I can only imagine two possible correct behaviors for loading "null" strings instead:

  • "null" strings should be converted to None in python, or
  • fields with value "null" should not be imported at all.

Conversely, for dumping None values:

  • convert to null (without the quotation marks) -- representing a json null value
  • do not dump fields with value None at all

Here are two tests demonstrating the failing scenario with rtoml and the passing example using toml:

import rtoml

def test_none_to_null_string():
    """ fails with 

    ```AssertionError: assert {'optional_field': None} == {'optional_field': 'null'}```

    because None is dumped to "null" string value which is also loaded back in as the string "null".
    """
    d = {"optional_field": None}
    d_goal1 = d
    d_goal2 = {}
    dumped = rtoml.dumps(d)
    loaded = rtoml.loads(dumped)
    assert loaded == d_goal1 or loaded == d_goal2

def test_none_to_null_string_passing_toml_package():
    """ passes with toml packages, 
    because fields with value None are not dumped.
    """
    import toml
    d = {"optional_field": None}
    d_goal1 = d
    d_goal2 = {}

    dumped = toml.dumps(d)
    loaded = toml.loads(dumped)
    assert loaded == d_goal1 or loaded == d_goal2
@ma1ex
Copy link

ma1ex commented Sep 12, 2021

I can only imagine two possible correct behaviors for loading "null" strings instead:

* "null" strings should be converted to `None` in python, or

* fields with value "null" should not be imported at all.

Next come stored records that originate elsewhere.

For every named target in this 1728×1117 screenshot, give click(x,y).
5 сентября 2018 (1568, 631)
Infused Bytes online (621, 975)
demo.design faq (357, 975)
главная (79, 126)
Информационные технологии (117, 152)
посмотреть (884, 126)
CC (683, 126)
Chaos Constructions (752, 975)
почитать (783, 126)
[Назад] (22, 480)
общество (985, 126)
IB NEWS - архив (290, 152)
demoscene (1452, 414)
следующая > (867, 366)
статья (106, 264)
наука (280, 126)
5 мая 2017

Conversely, for dumping None values:

* convert to null (without the quotation marks) -- representing a json null value

* do not dump fields with value `None` at all

In general, the TOML v1.0.0 specification does not allow serialization/deserialization of NoneType. Therefore, NoneType is converted to a string type with a value of 'null'.

Until the author decides to add such functionality, it is possible to simulate the expected behavior at the Python level, for example like this:

import traceback
from pathlib import Path
from typing import Dict, Any

import rtoml


def load_config(toml_path: str, encoding='utf-8-sig', errors='ignore') -> Dict[str, Any]:
    """
    Custom loader for deserializing a TOML file with recursively
    replaced 'null' strings in Python NoneType

    :param toml_path: string path;
    :param encoding: source TOML encoding (Default opens UTF-8 with/without BOM);
    :param errors: 'strict' or 'ignore' encoding errors;

    :return: Deserialized TOML as Python dict
    """

    def dict_replace_null(_dict: dict) -> dict:
        x = {}
        for k, v in _dict.items():
            if isinstance(v, dict):
                v = dict_replace_null(v)
            elif isinstance(v, list):
                v = list_replace_null(v)
            elif isinstance(v, str) and v == 'null':
                v = None
            x[k] = v
        return x

    def list_replace_null(_list: list) -> list:
        x = []
        for e in _list:
            if isinstance(e, list):
                e = list_replace_null(e)
            elif isinstance(e, dict):
                e = dict_replace_null(e)
            elif isinstance(e, str) and e == 'null':
                e = None
            x.append(e)
        return x

    try:
        data = rtoml.load(Path(toml_path).read_text(
            encoding=encoding,
            errors=errors
        ))

        return dict_replace_null(data)

    except FileNotFoundError:
        print(traceback.format_exc())  # Del 'print()' and wrap in a logging

        return {}  # Return empty dict without stopping the program

@samuelcolvin
Copy link
Owner

samuelcolvin commented Sep 12, 2021

toml-lang/toml#30 is the discussion about this for the TOML spec.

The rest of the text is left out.